As markets have swung wildly since the onset of the coronavirus pandemic, small-cap stocks have been often overlooked or ignored entirely. But in the face of an uncertain economic future, small-caps and retail investors are keeping the faith despite turbulent times.
Small-cap stocks, shares of publicly-traded companies with a market capitalization of less than $2 billion, are often seen as riskier investments due to their smaller size and limited trading volume. But in the wake of Covid-19 and its unprecedented economic fallout, these stocks have held their own.
To be sure, small-caps have not been immune to the market turmoil, as they rose and fell in lockstep with the broader market in the early weeks of the pandemic. But in recent months, the Russell 2000 SmallCap index has outperformed the S&P 500 by a significant margin, suggesting that investors are taking a longer view on small-cap stocks.
The resilience of small-caps and retail investors also comes down to a shared philosophy: value and quality. A recent Bank of America survey found that investors looking to improve long-term returns were most focused on “buying good quality companies at good values.”
In particular, small-cap investors are searching for quality companies that are priced low today, but will be more valuable in the future. They are confident that this longer-term approach will pay off, providing the market with resilience in turbulent times.
And while institutional investors remain the dominant players on Wall Street, retail investors are playing an increasingly important role. Online trading platforms have made investing in stocks much more accessible to everyday investors, and so more of these investors are putting their money to work.
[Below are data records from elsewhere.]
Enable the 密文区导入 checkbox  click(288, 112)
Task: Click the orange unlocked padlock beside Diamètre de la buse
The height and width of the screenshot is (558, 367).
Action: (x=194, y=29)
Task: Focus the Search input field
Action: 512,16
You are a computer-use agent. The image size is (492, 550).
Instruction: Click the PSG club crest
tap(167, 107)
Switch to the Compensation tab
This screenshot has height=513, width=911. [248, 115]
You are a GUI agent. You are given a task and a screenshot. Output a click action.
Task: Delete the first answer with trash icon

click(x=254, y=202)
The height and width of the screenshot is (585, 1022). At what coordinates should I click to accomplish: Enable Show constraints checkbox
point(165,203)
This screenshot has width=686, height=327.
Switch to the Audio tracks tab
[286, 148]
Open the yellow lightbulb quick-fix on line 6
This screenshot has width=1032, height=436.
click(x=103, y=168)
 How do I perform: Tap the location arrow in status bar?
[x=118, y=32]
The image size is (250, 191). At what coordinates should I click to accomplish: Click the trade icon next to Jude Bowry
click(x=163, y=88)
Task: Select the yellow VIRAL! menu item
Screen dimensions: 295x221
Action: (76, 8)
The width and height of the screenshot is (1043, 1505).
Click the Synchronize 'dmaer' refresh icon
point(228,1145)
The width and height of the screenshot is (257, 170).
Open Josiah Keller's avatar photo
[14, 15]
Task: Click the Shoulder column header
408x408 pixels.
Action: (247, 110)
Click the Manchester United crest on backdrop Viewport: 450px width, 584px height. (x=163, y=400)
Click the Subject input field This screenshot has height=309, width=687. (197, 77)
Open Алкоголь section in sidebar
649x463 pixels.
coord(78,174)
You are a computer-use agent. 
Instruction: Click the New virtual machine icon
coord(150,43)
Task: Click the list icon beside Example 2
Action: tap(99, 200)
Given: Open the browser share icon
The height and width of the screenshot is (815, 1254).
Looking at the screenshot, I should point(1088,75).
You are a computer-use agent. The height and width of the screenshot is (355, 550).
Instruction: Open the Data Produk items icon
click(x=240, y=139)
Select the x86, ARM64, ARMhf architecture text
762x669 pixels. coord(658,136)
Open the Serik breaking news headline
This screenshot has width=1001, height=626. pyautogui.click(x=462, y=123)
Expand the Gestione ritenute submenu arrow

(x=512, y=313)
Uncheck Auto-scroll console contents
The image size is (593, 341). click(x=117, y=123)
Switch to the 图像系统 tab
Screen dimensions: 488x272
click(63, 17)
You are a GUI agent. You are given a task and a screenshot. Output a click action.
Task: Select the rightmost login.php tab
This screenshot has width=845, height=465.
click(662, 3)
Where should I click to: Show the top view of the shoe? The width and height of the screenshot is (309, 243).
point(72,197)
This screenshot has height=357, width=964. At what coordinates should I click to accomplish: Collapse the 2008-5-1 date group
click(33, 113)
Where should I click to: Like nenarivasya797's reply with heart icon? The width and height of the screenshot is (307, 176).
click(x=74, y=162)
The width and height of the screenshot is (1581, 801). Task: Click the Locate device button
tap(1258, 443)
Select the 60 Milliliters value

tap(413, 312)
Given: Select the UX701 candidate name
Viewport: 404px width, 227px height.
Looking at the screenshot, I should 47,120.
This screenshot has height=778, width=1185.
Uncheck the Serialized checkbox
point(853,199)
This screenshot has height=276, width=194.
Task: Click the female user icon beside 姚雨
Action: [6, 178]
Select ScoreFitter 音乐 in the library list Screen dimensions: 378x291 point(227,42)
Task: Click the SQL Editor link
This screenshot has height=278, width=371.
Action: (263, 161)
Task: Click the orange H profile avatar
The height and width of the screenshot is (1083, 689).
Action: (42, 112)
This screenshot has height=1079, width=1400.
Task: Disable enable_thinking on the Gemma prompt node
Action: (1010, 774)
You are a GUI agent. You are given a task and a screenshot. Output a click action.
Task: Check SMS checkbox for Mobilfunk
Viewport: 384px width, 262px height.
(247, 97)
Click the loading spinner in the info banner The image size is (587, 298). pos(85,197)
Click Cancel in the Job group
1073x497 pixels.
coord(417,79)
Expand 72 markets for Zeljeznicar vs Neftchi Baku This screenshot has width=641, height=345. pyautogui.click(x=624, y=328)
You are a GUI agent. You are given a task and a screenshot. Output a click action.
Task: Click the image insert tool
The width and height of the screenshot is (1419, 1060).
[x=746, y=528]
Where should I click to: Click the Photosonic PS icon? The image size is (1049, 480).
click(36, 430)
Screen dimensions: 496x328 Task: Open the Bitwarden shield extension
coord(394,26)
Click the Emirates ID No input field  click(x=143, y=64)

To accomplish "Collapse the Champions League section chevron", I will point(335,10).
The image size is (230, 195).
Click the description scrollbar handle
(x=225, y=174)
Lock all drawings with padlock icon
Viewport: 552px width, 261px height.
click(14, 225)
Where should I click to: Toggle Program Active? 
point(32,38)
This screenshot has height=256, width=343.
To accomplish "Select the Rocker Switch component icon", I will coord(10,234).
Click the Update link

Moreover, retail investors are increasingly savvier in their stock trading. Many investors are taking advantage of free online classes and programs, such as those hosted by brokerages like TD Ameritrade, to become better informed.
Retail investors are also inspired by success stories, such as the rags-to-riches story of Motley Fool. Founded by two brothers, the stock market newsletter was able to pick out winning stocks before Wall Street was even aware of them.
In times of crisis, retail investors have held the line in the sand. By exercising carefulness, taking the long-view approach and taking advantage of the available resources, smaller investors are holding up their end of the bargain in the stock market. And while they have been often overlooked, small-caps and retail investors are proving their staying power in tumultuous times.